Re: [PATCH] virtio_balloon: stay awake while adjusting balloon

From: David Stevens
Date: Wed Dec 13 2023 - 23:14:06 EST


On Wed, Dec 13, 2023 at 5:44 PM David Hildenbrand <david@xxxxxxxxxx> wrote:
>
> On 11.12.23 12:43, David Stevens wrote:
> > From: David Stevens <stevensd@xxxxxxxxxxxx>
> >
>
> Hi David,
>
> > Add a wakeup event for when the balloon is inflating or deflating.
> > Userspace can enable this wakeup event to prevent the system from
> > suspending while the balloon is being adjusted. This allows
> > /sys/power/wakeup_count to be used without breaking virtio_balloon's
> > cooperative memory management.
>
> Can you add/share some more details

I'm working on enabling support for Linux s2Idle in our Android
virtual machine, to restrict apps from running in the background
without holding an Android partial wakelock.

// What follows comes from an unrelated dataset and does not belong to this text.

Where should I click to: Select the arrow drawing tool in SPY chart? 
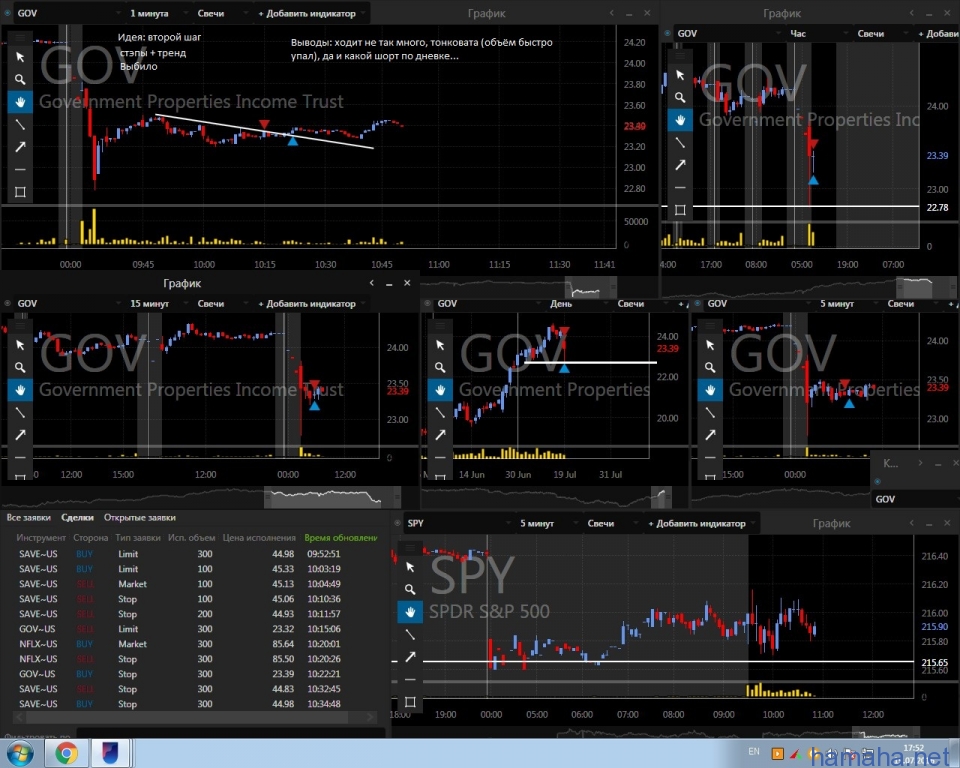410,657
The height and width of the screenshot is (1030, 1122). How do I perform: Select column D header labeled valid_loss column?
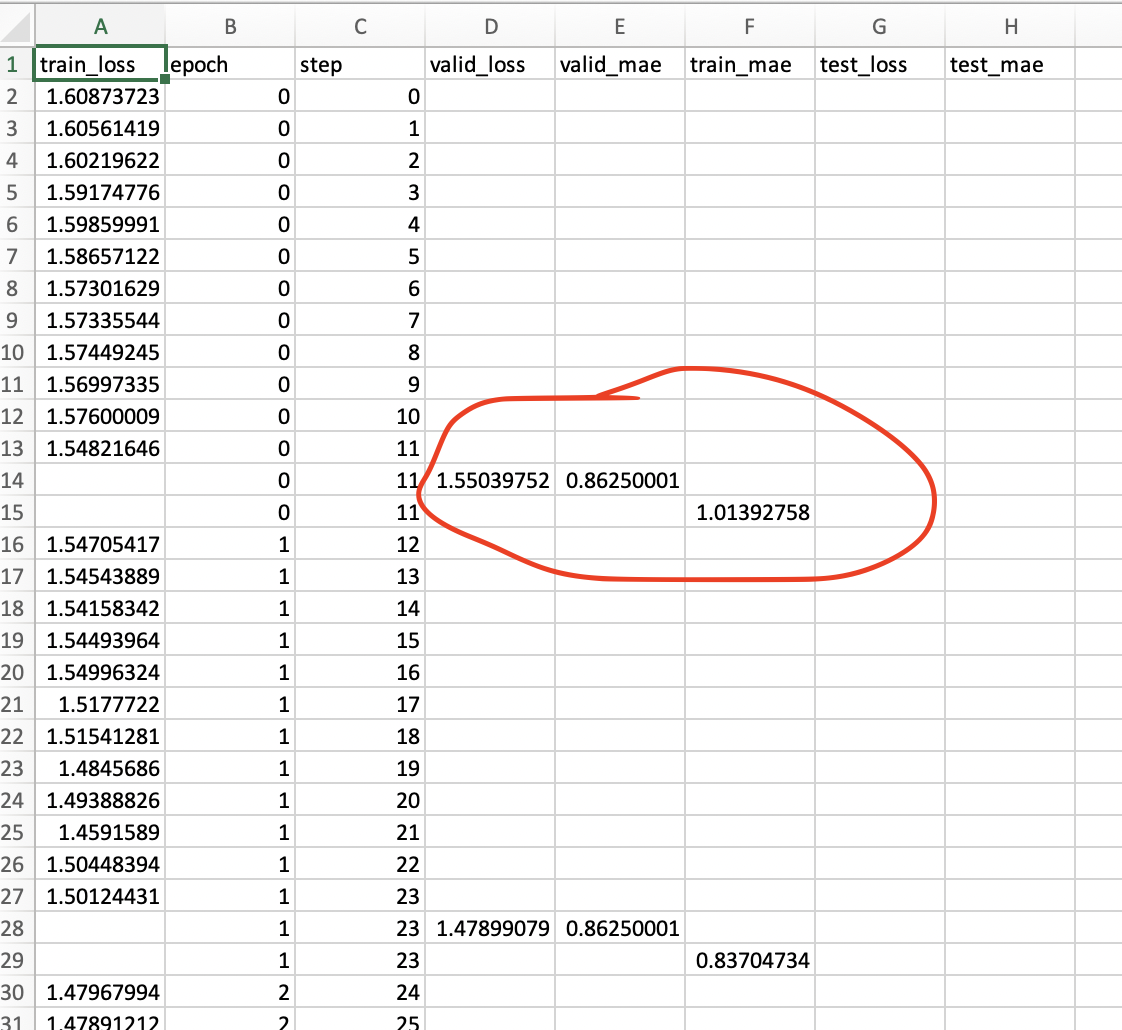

With the patch I recently
sent out [1], since crosvm advertises native PCI power management for
virtio devices, the Android guest can properly enter s2idle, and it
can be woken up by incoming IO. However, one of the remaining problems
is that when the host needs to reclaim memory from the guest via the
virtio-balloon, there is nothing preventing the guest from entering
s2idle before the balloon driver finishes returning memory to the
host.

One alternative to this approach would be to add a virtballoon_suspend
callback to abort suspend if the balloon is inflating/adjusting.
However, it seems cleaner to just prevent suspend in the first place.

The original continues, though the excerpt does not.